Solarities 2: Kimberly Alidio and Stacy Szymaszek
Solarities is a poetry reading series bringing established and emerging visiting writers to Duke. For our second event, we welcome poets Stacy Szymaszek and Kimberly Alidio.
Stacy Szymaszek is the author of seven books of poetry: Emptied of All Ships (2005), Hyperglossia (2009), hart island (2015), Journal of Ugly Sites and Other Journals (2016), which won the Ottoline Prize from Fence Books and was nominated for a Lambda Literary Award in 2017, A Year From Today (2018), The Pasolini Book (2022), and Famous Hermits (2023). Their most recent chapbook Three Novenas was published by auric books in 2022. They are the recipient of a 2014 New York Foundation for the Arts Fellowship in Poetry, and a 2019 Foundation for Contemporary Arts grant in poetry. From 2007-2028 they were the Director of The Poetry Project at St. Mark's Church. They currently live and work in New York's Hudson Valley with the poet Kimberly Alidio.

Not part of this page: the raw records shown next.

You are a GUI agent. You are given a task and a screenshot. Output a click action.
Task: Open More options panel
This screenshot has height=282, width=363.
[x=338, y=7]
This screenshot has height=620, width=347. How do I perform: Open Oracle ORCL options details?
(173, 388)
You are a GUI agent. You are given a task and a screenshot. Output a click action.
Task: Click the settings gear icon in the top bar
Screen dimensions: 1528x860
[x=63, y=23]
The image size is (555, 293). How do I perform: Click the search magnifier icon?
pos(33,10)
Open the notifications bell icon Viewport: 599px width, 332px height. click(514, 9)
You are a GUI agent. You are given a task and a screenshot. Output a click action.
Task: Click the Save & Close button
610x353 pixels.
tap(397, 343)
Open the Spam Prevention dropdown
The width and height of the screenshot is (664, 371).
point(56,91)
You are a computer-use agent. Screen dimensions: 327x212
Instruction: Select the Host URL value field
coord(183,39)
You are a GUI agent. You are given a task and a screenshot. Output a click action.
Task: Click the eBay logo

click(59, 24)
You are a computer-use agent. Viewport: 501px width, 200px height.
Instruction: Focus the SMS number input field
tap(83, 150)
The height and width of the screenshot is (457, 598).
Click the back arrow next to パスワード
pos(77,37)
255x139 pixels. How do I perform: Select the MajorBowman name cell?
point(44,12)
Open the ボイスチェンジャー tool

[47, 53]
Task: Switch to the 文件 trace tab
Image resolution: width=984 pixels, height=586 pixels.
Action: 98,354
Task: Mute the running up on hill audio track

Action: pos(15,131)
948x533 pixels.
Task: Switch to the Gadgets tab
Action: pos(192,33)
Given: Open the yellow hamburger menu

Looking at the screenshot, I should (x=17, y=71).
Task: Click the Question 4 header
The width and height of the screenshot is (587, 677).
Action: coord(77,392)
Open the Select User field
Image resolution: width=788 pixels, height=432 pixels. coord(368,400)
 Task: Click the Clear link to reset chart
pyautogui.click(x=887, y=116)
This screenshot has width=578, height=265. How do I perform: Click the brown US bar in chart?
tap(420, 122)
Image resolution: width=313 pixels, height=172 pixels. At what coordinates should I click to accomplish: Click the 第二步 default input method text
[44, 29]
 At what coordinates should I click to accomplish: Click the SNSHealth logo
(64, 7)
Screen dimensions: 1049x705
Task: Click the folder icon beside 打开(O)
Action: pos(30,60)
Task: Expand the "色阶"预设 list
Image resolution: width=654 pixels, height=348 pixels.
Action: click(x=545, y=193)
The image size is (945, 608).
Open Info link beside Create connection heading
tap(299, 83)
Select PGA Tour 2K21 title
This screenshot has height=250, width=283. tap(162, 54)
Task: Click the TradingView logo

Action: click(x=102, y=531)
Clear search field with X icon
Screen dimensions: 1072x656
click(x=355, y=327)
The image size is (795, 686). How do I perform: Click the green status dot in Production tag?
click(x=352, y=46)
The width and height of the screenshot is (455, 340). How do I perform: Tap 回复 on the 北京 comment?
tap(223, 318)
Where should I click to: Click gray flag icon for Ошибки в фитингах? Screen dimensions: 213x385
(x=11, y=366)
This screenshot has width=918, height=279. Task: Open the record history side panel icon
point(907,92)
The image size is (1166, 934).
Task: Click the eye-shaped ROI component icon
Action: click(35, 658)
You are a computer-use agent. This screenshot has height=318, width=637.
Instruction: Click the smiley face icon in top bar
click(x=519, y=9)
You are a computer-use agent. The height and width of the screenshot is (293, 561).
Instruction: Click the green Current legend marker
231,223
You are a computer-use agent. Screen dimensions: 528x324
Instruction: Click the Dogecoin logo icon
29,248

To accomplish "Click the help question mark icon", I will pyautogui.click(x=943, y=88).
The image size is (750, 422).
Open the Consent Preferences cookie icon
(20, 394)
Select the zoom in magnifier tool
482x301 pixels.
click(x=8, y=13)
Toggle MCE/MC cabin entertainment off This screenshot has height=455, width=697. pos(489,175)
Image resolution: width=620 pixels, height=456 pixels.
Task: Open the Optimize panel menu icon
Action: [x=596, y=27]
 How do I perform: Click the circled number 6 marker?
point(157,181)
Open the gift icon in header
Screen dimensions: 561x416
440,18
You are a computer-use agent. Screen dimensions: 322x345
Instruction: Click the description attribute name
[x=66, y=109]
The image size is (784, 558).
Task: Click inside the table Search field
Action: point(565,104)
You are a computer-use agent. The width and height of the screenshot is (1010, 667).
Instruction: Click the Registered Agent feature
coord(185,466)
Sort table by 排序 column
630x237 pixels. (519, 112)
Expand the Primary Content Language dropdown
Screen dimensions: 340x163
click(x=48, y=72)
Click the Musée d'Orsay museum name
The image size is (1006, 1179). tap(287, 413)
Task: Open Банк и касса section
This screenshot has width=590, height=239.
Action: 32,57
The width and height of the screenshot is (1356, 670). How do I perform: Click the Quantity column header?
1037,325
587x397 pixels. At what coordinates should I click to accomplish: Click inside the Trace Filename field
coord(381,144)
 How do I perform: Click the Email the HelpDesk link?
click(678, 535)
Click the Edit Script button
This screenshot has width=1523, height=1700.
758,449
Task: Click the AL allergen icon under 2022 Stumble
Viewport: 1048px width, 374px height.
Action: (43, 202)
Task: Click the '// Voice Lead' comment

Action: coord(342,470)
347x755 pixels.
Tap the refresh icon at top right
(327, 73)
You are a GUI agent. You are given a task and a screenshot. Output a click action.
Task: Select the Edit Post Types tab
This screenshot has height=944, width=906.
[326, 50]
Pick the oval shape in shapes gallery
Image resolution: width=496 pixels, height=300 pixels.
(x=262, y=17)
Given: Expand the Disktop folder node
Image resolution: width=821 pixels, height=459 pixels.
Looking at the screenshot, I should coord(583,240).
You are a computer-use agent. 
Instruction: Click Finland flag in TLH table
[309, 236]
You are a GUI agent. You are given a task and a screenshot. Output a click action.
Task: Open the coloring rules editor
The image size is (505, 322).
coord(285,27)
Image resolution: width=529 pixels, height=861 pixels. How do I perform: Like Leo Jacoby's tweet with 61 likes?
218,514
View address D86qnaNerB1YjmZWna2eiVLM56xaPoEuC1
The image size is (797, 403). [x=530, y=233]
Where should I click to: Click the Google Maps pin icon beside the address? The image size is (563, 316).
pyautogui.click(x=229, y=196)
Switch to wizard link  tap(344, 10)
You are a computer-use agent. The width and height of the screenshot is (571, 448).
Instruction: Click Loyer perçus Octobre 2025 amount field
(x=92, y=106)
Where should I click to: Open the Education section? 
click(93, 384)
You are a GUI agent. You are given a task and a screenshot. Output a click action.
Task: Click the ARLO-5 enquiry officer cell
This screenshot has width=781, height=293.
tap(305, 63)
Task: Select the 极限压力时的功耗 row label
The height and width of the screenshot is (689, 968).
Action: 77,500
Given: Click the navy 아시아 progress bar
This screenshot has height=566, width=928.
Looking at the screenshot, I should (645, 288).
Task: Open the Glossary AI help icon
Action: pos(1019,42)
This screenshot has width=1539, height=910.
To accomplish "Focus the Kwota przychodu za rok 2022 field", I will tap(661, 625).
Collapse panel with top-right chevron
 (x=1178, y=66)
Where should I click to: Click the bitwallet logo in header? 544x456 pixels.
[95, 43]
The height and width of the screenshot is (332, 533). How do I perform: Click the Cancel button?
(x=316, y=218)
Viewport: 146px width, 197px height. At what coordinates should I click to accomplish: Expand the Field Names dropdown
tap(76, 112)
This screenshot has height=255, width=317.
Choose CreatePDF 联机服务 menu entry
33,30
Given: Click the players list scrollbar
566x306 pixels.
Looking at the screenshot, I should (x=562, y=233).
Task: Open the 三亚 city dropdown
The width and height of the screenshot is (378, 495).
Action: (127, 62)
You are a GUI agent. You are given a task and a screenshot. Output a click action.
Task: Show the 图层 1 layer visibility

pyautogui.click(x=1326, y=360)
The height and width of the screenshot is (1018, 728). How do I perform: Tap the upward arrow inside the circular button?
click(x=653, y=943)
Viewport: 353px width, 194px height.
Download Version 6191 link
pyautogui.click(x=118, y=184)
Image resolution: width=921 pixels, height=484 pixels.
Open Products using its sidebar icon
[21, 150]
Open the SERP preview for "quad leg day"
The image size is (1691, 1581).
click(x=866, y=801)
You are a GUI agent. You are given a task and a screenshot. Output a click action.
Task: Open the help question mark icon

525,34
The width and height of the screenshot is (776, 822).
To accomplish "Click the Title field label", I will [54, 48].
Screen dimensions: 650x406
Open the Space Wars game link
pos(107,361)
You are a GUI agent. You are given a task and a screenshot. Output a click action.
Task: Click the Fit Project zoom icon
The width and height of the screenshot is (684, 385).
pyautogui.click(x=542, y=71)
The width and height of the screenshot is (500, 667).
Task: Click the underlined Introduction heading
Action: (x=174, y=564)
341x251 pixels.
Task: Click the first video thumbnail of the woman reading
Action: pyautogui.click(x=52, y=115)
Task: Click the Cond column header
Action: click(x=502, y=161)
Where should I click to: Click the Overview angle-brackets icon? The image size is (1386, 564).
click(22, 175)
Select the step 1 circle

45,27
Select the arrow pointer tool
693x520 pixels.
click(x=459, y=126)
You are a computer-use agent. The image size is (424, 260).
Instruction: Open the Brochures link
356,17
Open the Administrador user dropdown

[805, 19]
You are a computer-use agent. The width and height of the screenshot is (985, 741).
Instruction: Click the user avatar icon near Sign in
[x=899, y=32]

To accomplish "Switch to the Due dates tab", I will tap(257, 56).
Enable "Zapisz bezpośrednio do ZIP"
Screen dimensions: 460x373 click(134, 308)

Kimberly Alidio (she/they) is the author of Teeter (Nightboat Books), why letter ellipses (selva oscura press), : once teeth bones coral : (Belladonna* Collaborative), and after projects the resound (Black Radish Books). In addition to her full-length poetry collections, she has published four chapbooks: ROOM TONE (Belladonna* Collaborative), a cell of falls (Portable Press @ Yo-Yo Labs), shaping and edging (Center for Art and Thought); and solitude being alien (Dancing Girl Press). She is a literary artist trained in the academic fields of United States History and Asian American Studies; she holds a MFA in Poetry from the University of Arizona and a PhD in History from the University of Michigan. Her most recent poetic-critical essays are published on The Poetry Foundation and the anthology, Filipino Studies (New York University Press). She recently published visual-concrete poems in the Madrid-based Juf magazine and in New York-based Hauser & Wirth's Ursula magazine. A video-poem for the late Marthe Reed, publisher of Alidio's first book, was nominated for Best-of-the-Net by The Denver Quarterly. Her writing has been nominated for the United States Artists Fellowship and awarded the Nightboat Poetry Prize. She is a 2023-2024 Emerge-Surface-Be Mentor for The Poetry Project and an adjunct professor for the Bard Prison Initiative. She writes and lives on Munsee-Mohican lands along the Mahicannituck River, otherwise known as New York's Upper Hudson Valley.